U.S. Pat. No. Re. 29,716, to Clampitt et al. uses a polymer gel as a drilling fluid or well completion fluid. The gel is produced by adding the redox catalysts simultaneously to an aqueous mixture or sequentially adding the oxidizing agent and reducing agent in either order to the aqueous medium. The preferred method is to add the reducing agent to the mixture first.
Chyi-Gang Huang, M.S. Thesis, "A Study of the Gelation of Polyacrylamide Through the Participation of Chromium (III)", 1980, University of Kansas, investigates the subject of polyacrylamide gel preparation and is a good general reference on the subject.
In a non-gelling application, U.S. Pat. No. 3,039,520 to McKennon adds a polymer to a waterflood to increase the viscosity of the flood. A polymer such as PHPA is added above ground to the flooding water either in dried form or in the aqueous form directly as produced.

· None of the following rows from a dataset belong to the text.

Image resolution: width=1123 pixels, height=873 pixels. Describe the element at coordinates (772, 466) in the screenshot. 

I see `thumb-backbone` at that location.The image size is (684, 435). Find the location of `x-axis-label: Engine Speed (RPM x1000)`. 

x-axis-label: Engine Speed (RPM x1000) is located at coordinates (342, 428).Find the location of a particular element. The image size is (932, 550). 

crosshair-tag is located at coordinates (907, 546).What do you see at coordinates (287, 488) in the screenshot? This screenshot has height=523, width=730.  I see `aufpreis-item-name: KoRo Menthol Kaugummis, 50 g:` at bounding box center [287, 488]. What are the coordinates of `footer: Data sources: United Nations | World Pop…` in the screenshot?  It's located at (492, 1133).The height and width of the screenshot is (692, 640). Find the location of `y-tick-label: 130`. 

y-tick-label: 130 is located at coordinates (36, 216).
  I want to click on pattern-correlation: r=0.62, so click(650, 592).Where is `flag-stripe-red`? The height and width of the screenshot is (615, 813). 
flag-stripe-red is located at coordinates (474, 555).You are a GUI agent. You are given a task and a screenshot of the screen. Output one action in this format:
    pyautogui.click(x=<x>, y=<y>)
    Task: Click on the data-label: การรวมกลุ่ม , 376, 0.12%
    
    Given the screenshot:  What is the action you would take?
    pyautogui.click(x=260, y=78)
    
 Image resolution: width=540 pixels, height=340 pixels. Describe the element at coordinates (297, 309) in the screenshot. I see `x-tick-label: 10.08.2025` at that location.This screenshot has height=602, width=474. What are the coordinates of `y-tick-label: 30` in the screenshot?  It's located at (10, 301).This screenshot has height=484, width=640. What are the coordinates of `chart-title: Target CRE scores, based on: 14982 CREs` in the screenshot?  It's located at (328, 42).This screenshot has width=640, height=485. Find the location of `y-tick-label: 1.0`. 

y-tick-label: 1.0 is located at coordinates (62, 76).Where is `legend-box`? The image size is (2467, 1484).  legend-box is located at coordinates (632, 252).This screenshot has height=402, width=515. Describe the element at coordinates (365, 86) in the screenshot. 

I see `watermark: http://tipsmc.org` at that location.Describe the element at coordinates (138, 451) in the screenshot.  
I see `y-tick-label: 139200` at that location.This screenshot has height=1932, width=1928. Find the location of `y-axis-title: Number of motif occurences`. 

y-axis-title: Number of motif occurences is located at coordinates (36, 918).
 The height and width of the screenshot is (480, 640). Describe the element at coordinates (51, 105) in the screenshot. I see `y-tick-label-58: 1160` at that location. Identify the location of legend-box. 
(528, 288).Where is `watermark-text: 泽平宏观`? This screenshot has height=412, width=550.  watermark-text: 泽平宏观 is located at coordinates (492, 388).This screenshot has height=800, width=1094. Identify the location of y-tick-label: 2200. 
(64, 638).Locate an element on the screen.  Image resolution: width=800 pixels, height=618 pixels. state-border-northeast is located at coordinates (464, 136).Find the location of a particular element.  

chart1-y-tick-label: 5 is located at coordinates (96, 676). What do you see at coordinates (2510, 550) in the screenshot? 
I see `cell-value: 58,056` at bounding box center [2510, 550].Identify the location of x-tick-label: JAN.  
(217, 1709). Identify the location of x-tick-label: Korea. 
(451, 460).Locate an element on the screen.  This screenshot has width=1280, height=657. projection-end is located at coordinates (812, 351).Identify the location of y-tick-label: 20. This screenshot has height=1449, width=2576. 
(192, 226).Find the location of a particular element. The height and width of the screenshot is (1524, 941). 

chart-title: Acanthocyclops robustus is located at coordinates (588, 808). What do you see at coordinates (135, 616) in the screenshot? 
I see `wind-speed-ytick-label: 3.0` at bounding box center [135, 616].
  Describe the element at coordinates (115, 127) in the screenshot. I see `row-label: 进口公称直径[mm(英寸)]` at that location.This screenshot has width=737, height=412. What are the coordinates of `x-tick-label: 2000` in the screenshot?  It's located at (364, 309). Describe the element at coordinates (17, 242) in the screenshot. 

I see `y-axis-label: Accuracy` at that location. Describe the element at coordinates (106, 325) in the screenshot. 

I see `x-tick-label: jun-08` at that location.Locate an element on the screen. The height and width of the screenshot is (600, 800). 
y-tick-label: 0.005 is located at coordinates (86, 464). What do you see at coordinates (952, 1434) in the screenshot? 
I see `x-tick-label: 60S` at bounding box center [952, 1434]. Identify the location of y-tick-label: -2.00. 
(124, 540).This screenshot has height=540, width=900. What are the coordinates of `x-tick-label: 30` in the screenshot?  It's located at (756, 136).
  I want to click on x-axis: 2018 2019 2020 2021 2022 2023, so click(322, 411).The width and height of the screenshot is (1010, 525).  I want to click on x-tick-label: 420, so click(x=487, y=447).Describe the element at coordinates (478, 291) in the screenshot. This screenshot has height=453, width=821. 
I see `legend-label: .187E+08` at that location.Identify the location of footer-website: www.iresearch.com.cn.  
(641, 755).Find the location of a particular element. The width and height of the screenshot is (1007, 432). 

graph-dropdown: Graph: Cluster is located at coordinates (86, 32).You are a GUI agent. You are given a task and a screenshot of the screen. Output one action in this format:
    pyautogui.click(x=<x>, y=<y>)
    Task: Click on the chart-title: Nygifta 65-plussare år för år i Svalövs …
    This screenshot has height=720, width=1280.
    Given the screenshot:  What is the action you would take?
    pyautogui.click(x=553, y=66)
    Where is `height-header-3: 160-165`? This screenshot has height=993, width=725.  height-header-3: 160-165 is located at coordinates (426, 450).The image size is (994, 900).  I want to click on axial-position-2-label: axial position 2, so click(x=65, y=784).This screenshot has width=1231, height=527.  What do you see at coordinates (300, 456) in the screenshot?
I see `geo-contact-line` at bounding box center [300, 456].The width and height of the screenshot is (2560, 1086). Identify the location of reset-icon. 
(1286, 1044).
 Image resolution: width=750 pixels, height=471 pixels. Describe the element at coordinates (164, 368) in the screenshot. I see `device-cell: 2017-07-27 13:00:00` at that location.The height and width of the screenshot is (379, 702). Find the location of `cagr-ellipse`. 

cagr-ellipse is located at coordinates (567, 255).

The above-cited references describe a number of processes using polymers and polymer gels for secondary oil recovery. However, none of these processes provide adequate control of the polymer gelation reaction. Processes which mix the gel-forming components in situ after sequential injection do not achieve sufficient mixing of the components, while processes which mix the gel-forming components above ground followed by injection require imprecise mechanisms to delay gelation until the mixture is in place. In either case, a weak gel results, which does not satifactorily control permeability, and hydrocarbon recovery from the waterflood is not significantly improved.
The problem not solved in the prior art is that of identifying the reaction parameters to which the gelation reaction is most sensitive and controlling those parameters. A process is needed to produce a gel sufficiently stable to control permeability in a subterranean hydrocarbon-bearing formation during a waterflood. More particularly a process is needed whereby the process parameters may be varied to produce gels of different viscosities and gelation times. A process is needed where the gel-forming components are uniformly mixed above ground and the mixture is injected into a subterranean formation to form a homogeneous gel in situ.